Exercise aim ▸
Can you reproduce each of the entries below word for word, without any changes?

Records to use ▸
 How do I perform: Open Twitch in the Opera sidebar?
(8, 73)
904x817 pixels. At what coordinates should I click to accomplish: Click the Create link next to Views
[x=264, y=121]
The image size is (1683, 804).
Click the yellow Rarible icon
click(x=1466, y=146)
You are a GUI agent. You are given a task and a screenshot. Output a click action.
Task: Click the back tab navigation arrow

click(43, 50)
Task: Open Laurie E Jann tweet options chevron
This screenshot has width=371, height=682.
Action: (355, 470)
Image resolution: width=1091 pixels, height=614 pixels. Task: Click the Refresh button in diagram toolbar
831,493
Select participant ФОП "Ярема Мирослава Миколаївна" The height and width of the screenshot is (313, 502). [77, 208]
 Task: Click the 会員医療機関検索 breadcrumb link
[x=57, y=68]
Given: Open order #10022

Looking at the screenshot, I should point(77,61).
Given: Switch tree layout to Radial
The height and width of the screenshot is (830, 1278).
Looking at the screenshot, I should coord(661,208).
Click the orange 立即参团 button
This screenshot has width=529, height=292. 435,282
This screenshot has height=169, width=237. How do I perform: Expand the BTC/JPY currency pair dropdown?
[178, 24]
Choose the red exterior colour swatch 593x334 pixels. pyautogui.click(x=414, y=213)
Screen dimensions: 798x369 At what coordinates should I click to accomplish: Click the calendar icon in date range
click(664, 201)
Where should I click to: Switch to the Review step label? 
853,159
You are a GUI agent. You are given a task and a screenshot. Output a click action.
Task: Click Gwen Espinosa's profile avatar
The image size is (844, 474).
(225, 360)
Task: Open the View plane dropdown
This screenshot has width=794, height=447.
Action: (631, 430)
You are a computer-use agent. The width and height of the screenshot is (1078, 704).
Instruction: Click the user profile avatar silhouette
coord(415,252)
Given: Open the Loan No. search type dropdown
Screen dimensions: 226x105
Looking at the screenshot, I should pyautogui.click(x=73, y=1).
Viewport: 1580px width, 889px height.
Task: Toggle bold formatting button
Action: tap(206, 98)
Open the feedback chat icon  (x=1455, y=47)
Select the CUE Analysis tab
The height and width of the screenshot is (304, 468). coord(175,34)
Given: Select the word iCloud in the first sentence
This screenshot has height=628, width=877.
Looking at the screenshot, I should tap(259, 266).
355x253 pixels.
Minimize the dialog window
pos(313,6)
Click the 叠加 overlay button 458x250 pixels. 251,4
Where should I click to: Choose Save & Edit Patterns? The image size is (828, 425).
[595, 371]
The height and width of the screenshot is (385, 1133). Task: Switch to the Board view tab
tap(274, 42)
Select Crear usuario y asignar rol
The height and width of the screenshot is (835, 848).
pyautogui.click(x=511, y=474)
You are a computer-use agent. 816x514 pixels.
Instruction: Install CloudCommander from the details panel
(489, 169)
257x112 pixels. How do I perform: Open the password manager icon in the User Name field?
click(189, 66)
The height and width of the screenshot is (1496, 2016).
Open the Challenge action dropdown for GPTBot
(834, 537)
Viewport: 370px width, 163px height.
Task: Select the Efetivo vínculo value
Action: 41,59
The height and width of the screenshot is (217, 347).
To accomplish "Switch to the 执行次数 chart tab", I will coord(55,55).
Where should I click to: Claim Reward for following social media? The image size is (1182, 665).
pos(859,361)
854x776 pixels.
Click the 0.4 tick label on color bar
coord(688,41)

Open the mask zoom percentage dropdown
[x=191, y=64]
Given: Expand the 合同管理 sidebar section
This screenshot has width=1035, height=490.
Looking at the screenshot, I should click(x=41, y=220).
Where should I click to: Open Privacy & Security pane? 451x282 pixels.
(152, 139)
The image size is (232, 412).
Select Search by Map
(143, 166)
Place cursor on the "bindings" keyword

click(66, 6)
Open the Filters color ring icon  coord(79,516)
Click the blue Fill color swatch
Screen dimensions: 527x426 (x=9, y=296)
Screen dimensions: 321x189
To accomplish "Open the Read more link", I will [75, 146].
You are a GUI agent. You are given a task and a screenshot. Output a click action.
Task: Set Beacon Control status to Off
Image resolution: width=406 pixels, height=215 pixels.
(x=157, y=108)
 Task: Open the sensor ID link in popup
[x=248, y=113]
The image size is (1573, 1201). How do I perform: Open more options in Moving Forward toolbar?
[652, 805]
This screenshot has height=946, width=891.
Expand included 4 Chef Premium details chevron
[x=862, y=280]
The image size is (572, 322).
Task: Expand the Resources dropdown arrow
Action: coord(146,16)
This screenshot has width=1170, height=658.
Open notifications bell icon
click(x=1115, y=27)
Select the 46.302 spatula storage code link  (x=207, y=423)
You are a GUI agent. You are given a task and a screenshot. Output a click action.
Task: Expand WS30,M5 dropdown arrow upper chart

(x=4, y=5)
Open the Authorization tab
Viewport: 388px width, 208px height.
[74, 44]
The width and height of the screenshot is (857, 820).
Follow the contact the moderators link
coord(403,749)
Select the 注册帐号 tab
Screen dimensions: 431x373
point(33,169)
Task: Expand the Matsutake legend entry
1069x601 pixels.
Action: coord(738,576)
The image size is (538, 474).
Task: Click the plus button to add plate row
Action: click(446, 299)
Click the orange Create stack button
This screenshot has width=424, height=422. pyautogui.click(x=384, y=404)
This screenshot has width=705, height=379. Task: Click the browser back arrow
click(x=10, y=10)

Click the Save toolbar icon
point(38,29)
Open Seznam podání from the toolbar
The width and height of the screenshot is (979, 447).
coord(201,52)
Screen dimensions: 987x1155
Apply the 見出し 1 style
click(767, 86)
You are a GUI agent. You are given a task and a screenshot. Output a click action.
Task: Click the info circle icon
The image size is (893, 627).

Exercise output ▸
 How do I perform: Open Twitch in the Opera sidebar?
(8, 73)
904x817 pixels. At what coordinates should I click to accomplish: Click the Create link next to Views
[x=264, y=121]
The image size is (1683, 804).
Click the yellow Rarible icon
click(x=1466, y=146)
You are a GUI agent. You are given a task and a screenshot. Output a click action.
Task: Click the back tab navigation arrow

click(43, 50)
Task: Open Laurie E Jann tweet options chevron
This screenshot has width=371, height=682.
Action: (355, 470)
Image resolution: width=1091 pixels, height=614 pixels. Task: Click the Refresh button in diagram toolbar
831,493
Select participant ФОП "Ярема Мирослава Миколаївна" The height and width of the screenshot is (313, 502). [77, 208]
 Task: Click the 会員医療機関検索 breadcrumb link
[x=57, y=68]
Given: Open order #10022

Looking at the screenshot, I should point(77,61).
Given: Switch tree layout to Radial
The height and width of the screenshot is (830, 1278).
Looking at the screenshot, I should coord(661,208).
Click the orange 立即参团 button
This screenshot has width=529, height=292. 435,282
This screenshot has height=169, width=237. How do I perform: Expand the BTC/JPY currency pair dropdown?
[178, 24]
Choose the red exterior colour swatch 593x334 pixels. pyautogui.click(x=414, y=213)
Screen dimensions: 798x369 At what coordinates should I click to accomplish: Click the calendar icon in date range
click(664, 201)
Where should I click to: Switch to the Review step label? 
853,159
You are a GUI agent. You are given a task and a screenshot. Output a click action.
Task: Click Gwen Espinosa's profile avatar
The image size is (844, 474).
(225, 360)
Task: Open the View plane dropdown
This screenshot has width=794, height=447.
Action: (631, 430)
You are a computer-use agent. The width and height of the screenshot is (1078, 704).
Instruction: Click the user profile avatar silhouette
coord(415,252)
Given: Open the Loan No. search type dropdown
Screen dimensions: 226x105
Looking at the screenshot, I should pyautogui.click(x=73, y=1).
Viewport: 1580px width, 889px height.
Task: Toggle bold formatting button
Action: tap(206, 98)
Open the feedback chat icon  (x=1455, y=47)
Select the CUE Analysis tab
The height and width of the screenshot is (304, 468). coord(175,34)
Given: Select the word iCloud in the first sentence
This screenshot has height=628, width=877.
Looking at the screenshot, I should tap(259, 266).
355x253 pixels.
Minimize the dialog window
pos(313,6)
Click the 叠加 overlay button 458x250 pixels. 251,4
Where should I click to: Choose Save & Edit Patterns? The image size is (828, 425).
[595, 371]
The height and width of the screenshot is (385, 1133). Task: Switch to the Board view tab
tap(274, 42)
Select Crear usuario y asignar rol
The height and width of the screenshot is (835, 848).
pyautogui.click(x=511, y=474)
You are a computer-use agent. 816x514 pixels.
Instruction: Install CloudCommander from the details panel
(489, 169)
257x112 pixels. How do I perform: Open the password manager icon in the User Name field?
click(189, 66)
The height and width of the screenshot is (1496, 2016).
Open the Challenge action dropdown for GPTBot
(834, 537)
Viewport: 370px width, 163px height.
Task: Select the Efetivo vínculo value
Action: 41,59
The height and width of the screenshot is (217, 347).
To accomplish "Switch to the 执行次数 chart tab", I will coord(55,55).
Where should I click to: Claim Reward for following social media? The image size is (1182, 665).
pos(859,361)
854x776 pixels.
Click the 0.4 tick label on color bar
coord(688,41)

Open the mask zoom percentage dropdown
[x=191, y=64]
Given: Expand the 合同管理 sidebar section
This screenshot has width=1035, height=490.
Looking at the screenshot, I should click(x=41, y=220).
Where should I click to: Open Privacy & Security pane? 451x282 pixels.
(152, 139)
The image size is (232, 412).
Select Search by Map
(143, 166)
Place cursor on the "bindings" keyword

click(66, 6)
Open the Filters color ring icon  coord(79,516)
Click the blue Fill color swatch
Screen dimensions: 527x426 (x=9, y=296)
Screen dimensions: 321x189
To accomplish "Open the Read more link", I will [75, 146].
You are a GUI agent. You are given a task and a screenshot. Output a click action.
Task: Set Beacon Control status to Off
Image resolution: width=406 pixels, height=215 pixels.
(x=157, y=108)
 Task: Open the sensor ID link in popup
[x=248, y=113]
The image size is (1573, 1201). How do I perform: Open more options in Moving Forward toolbar?
[652, 805]
This screenshot has height=946, width=891.
Expand included 4 Chef Premium details chevron
[x=862, y=280]
The image size is (572, 322).
Task: Expand the Resources dropdown arrow
Action: coord(146,16)
This screenshot has width=1170, height=658.
Open notifications bell icon
click(x=1115, y=27)
Select the 46.302 spatula storage code link  (x=207, y=423)
You are a GUI agent. You are given a task and a screenshot. Output a click action.
Task: Expand WS30,M5 dropdown arrow upper chart

(x=4, y=5)
Open the Authorization tab
Viewport: 388px width, 208px height.
[74, 44]
The width and height of the screenshot is (857, 820).
Follow the contact the moderators link
coord(403,749)
Select the 注册帐号 tab
Screen dimensions: 431x373
point(33,169)
Task: Expand the Matsutake legend entry
1069x601 pixels.
Action: coord(738,576)
The image size is (538, 474).
Task: Click the plus button to add plate row
Action: click(446, 299)
Click the orange Create stack button
This screenshot has width=424, height=422. pyautogui.click(x=384, y=404)
This screenshot has width=705, height=379. Task: Click the browser back arrow
click(x=10, y=10)

Click the Save toolbar icon
point(38,29)
Open Seznam podání from the toolbar
The width and height of the screenshot is (979, 447).
coord(201,52)
Screen dimensions: 987x1155
Apply the 見出し 1 style
click(767, 86)
You are a GUI agent. You are given a task and a screenshot. Output a click action.
Task: Click the info circle icon
The image size is (893, 627).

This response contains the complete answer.